It requires a little trickery, but here's an relevant blog entry. You first figure out the URLs of the jars, then open the jar and scan its contents. I think you would discover the URLs of all jars by looking for `/META-INF/MANIFEST.MF'. Directories would be another matter.

它需要一些技巧，但这里有一个相关的博客条目。您首先找出 jar 的 URL，然后打开 jar 并扫描其内容。

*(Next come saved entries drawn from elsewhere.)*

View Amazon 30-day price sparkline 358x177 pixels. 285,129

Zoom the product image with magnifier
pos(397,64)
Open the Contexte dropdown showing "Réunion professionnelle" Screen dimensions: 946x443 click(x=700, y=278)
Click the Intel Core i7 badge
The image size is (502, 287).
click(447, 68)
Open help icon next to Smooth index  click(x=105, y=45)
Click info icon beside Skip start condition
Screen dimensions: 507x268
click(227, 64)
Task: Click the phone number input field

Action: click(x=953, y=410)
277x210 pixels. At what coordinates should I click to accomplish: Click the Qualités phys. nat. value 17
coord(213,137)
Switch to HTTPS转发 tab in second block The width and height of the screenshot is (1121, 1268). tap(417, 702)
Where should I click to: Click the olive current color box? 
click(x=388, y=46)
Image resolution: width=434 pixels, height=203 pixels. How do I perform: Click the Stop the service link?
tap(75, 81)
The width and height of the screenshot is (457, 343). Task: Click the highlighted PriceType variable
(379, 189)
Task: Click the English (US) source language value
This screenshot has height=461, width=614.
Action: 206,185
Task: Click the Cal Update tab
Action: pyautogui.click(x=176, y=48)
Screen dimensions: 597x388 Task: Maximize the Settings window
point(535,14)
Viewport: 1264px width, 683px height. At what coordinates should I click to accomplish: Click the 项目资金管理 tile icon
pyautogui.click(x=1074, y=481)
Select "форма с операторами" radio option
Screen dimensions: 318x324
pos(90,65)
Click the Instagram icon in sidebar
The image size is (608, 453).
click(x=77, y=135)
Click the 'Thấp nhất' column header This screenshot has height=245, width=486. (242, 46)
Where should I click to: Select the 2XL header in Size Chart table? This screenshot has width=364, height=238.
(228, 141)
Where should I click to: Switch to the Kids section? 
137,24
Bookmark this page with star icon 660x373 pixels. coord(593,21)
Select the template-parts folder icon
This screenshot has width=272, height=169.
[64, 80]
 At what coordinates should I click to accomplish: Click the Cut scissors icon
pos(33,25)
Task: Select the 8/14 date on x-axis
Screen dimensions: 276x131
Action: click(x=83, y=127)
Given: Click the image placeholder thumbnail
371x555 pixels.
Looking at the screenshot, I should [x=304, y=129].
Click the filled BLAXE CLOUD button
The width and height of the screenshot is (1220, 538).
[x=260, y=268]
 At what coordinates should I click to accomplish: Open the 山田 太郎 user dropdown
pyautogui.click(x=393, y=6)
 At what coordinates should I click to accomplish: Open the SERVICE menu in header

我认为您会通过查找`/META-INF/MANIFEST.MF' 来发现所有 jar 的 URL。目录将是另一回事。

A Spring ApplicationContextcan do this trivially:

SpringApplicationContext可以很简单地做到这一点：

 ApplicationContext context = new ClassPathXmlApplicationContext("applicationConext.xml");
 Resource[] xmlResources = context.getResources("classpath:/**/*.xml");

See ResourcePatternResolver#getResources, or ApplicationContext.

请参阅ResourcePatternResolver#getResources或ApplicationContext。

 List<URL> resources = CPScanner.scanResources(new PackageNameFilter("net.sf.corn.cps.sample"), new ResourceNameFilter("A*.xml"));

put the snippet in your pom.xml

把代码片段放在你的 pom.xml 中

<dependency>
    <groupId>net.sf.corn</groupId>
    <artifactId>corn-cps</artifactId>
    <version>1.0.1</version>
</dependency>

A JAR-file is just another ZIP-file, right?

JAR 文件只是另一个 ZIP 文件，对吗？

So I suppose you could iterate the jar-files using http://java.sun.com/javase/6/docs/api/java/util/zip/ZipInputStream.html

所以我想你可以使用http://java.sun.com/javase/6/docs/api/java/util/zip/ZipInputStream.html迭代 jar 文件

I'm thinking something like:

我在想这样的事情：

ZipSearcher searcher = new ZipSearcher(new ZipInputStream(new FileInputStream("my.jar"))); List xmlFilenames = searcher.search(new RegexFilenameFilter(".xml$"));

ZipSearcher searcher = new ZipSearcher(new ZipInputStream(new FileInputStream("my.jar"))); List xmlFilenames = searcher.search(new RegexFilenameFilter(".xml$"));

Cheers. Keith.

干杯。基思。

Well, it is not from within Java, but

嗯，它不是来自 Java 内部，而是

jar -tvf jarname | grep xml$

jar -tvf jarname | grep xml$

will show you all the XMLs in the jar.

将向您展示 jar 中的所有 XML。